A large body of research shows that women tell longer, richer and more detailed narratives than men. But are women’s narratives also more accurate?

To find out, Schulkind—with thesis students Emily Scheiderer ’06 and Kyle Schoppel ’08—conducted a study that asked male and female Amherst hockey players to describe what happened during their games.  They found that men more accurately remembered factual information—John passed to Jim, then Jim scored—while women were more likely to describe the mood of the team or a player at a particular moment in the game. “Women’s memories,” Schulkind says, “were not as good as men’s for the facts.” That research was recently published in the journal Memory & Cognition.

The movie-quote study will help determine whether that same conclusion applies to non-autobiographical memory. Schulkind decided to study movie lines after observing that, while his male friends often quoted movies back and forth (his own favorites to quote: The Godfather, Pulp Fiction and The Dark Knight), the practice seemed less central to his friendships with women. In addition, he noticed that his daughter devours fiction, while her twin brother reads to gather facts.

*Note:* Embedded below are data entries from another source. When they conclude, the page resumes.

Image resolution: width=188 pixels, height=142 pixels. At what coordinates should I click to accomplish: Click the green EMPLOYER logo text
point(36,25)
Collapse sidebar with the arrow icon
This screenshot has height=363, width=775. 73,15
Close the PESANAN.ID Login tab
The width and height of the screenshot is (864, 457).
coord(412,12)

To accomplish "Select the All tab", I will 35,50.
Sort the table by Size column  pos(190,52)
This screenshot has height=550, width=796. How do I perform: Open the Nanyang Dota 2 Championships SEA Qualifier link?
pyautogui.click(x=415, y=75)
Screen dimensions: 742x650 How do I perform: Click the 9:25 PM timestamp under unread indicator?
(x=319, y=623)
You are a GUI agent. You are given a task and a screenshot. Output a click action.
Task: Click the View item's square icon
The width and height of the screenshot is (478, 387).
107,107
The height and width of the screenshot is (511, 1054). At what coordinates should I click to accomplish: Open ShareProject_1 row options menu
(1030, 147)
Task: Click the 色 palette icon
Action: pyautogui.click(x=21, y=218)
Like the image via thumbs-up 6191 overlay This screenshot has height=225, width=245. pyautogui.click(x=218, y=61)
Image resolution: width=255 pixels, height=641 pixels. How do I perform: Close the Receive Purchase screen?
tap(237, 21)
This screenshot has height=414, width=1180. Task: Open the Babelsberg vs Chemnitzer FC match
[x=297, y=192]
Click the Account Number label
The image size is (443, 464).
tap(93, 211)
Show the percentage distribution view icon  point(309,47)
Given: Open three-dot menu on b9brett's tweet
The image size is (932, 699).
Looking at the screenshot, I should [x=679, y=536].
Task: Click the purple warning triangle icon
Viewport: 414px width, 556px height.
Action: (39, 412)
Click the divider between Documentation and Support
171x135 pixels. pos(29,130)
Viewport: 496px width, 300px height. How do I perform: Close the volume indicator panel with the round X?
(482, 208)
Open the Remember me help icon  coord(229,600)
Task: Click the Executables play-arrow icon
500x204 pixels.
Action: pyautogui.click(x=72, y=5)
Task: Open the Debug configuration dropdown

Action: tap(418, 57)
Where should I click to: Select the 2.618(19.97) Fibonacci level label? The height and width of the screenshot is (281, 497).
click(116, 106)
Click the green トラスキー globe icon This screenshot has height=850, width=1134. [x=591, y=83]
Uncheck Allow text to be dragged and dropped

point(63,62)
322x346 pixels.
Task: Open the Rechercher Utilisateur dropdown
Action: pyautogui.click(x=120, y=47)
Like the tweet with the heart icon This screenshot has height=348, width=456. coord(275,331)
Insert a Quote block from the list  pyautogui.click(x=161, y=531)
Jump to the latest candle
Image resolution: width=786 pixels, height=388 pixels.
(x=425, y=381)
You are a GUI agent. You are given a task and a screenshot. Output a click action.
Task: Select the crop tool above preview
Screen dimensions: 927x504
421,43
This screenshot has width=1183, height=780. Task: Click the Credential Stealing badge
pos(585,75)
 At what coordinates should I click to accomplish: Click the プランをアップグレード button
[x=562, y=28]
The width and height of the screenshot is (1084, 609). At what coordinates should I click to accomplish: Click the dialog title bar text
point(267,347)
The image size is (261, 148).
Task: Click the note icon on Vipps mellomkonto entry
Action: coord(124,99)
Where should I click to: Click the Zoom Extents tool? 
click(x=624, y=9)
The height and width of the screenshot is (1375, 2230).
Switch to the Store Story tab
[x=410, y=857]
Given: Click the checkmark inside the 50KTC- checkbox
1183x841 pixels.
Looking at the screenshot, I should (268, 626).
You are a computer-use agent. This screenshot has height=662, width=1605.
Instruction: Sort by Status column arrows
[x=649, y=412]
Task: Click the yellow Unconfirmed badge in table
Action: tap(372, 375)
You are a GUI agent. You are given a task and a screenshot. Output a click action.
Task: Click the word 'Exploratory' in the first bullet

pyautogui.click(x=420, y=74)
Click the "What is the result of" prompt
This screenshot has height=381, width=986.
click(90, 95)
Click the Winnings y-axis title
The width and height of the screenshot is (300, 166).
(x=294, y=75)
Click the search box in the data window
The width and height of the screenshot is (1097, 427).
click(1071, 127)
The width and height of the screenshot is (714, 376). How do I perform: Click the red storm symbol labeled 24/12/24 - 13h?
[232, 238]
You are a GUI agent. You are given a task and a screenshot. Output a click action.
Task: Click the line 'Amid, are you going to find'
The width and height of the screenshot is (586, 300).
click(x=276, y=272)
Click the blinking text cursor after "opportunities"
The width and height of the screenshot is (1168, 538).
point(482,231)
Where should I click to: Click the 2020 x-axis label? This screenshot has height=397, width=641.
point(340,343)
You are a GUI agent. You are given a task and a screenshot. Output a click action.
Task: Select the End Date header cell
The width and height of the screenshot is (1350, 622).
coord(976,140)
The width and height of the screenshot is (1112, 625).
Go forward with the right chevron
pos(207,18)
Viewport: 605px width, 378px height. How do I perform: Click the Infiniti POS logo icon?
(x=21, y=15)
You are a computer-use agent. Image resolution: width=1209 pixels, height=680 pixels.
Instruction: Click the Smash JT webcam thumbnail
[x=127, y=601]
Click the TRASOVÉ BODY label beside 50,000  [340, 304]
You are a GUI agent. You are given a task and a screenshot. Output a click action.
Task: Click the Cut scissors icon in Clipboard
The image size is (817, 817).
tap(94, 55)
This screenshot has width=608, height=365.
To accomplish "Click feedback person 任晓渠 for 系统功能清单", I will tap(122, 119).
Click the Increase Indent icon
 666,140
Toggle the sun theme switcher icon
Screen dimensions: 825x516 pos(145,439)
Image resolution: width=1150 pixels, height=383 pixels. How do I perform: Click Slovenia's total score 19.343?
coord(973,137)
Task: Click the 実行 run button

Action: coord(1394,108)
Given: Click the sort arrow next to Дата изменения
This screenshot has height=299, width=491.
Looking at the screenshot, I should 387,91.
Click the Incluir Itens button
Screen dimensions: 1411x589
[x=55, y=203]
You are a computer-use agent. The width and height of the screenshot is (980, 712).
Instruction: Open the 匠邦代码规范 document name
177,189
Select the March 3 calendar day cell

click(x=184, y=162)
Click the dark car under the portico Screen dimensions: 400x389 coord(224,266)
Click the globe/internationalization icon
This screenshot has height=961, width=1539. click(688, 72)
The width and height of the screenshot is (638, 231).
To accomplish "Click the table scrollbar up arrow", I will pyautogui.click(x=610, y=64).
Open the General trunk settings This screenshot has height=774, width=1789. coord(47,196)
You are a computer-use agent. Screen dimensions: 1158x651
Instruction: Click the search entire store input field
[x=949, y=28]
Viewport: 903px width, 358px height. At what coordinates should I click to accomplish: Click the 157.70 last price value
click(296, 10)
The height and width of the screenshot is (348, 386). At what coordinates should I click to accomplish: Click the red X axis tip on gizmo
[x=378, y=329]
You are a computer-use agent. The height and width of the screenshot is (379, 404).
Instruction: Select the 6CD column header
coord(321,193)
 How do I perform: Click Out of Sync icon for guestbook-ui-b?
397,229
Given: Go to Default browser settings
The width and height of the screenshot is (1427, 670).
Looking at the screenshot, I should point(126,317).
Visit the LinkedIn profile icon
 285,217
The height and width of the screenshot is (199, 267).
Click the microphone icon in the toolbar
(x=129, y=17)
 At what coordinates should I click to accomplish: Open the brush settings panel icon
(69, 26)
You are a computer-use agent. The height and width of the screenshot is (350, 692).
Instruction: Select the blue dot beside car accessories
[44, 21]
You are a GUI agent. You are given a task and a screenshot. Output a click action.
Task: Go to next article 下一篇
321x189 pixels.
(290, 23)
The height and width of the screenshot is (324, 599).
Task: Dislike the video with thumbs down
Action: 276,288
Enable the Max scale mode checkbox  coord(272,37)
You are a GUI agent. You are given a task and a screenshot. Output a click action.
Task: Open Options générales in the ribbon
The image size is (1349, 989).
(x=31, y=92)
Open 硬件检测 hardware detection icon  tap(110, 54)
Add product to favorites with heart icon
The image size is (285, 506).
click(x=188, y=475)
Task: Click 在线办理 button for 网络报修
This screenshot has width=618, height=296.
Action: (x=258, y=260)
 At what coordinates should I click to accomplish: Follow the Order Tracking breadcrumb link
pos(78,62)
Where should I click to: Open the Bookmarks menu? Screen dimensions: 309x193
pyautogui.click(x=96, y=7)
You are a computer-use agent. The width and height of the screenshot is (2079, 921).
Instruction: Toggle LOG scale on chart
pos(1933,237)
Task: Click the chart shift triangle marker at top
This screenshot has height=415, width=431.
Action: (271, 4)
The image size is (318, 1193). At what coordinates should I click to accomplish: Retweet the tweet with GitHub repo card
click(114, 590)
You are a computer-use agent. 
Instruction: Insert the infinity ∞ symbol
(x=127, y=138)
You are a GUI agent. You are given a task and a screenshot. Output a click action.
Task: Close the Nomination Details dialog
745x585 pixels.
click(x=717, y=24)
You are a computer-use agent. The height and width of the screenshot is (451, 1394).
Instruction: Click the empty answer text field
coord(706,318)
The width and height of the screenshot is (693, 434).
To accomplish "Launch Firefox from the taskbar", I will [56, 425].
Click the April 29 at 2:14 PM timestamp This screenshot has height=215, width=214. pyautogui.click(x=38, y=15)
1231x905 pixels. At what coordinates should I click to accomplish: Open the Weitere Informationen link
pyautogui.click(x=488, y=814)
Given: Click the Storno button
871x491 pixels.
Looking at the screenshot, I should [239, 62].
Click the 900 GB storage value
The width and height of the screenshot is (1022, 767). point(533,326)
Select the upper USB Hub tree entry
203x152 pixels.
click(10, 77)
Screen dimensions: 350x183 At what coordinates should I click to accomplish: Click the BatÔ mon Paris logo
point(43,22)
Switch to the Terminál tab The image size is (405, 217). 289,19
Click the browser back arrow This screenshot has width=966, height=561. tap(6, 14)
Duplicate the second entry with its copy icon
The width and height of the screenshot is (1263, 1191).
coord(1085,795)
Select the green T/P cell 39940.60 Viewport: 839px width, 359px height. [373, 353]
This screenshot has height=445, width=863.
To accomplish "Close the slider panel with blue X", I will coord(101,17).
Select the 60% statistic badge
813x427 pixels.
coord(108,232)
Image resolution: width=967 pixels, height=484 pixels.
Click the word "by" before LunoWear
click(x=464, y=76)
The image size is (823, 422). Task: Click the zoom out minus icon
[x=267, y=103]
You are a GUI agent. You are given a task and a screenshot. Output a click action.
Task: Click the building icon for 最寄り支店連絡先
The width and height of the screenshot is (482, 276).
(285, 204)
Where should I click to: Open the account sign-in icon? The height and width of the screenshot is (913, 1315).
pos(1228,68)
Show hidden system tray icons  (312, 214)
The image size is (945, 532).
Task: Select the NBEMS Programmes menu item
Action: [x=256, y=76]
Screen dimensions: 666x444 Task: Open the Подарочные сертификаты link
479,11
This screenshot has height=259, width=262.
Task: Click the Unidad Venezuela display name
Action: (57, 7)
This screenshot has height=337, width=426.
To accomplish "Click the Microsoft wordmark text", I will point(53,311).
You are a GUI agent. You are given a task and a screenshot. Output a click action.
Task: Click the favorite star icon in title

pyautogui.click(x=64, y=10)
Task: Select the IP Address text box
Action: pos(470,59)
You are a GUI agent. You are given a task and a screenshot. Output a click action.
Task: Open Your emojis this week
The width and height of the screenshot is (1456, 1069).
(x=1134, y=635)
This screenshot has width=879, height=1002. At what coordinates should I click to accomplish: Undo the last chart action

By the end of this academic year, Schulkind will have crunched the numbers on Gomez’s coding of movie lines. His theory is that men have provided more quotes, longer quotes and more accurate quotes.

Schulkind got some bad news, though, in his initial review of Gomez’s coding: He’s been (slightly) misquoting the famous “napalm in the morning” line from Apocalypse Now. Is his talent for quoting movies not up to snuff? “Now that you ask me that question,” he says, “I don’t want to know. This is one of those places where I think the unexamined life is the good life.”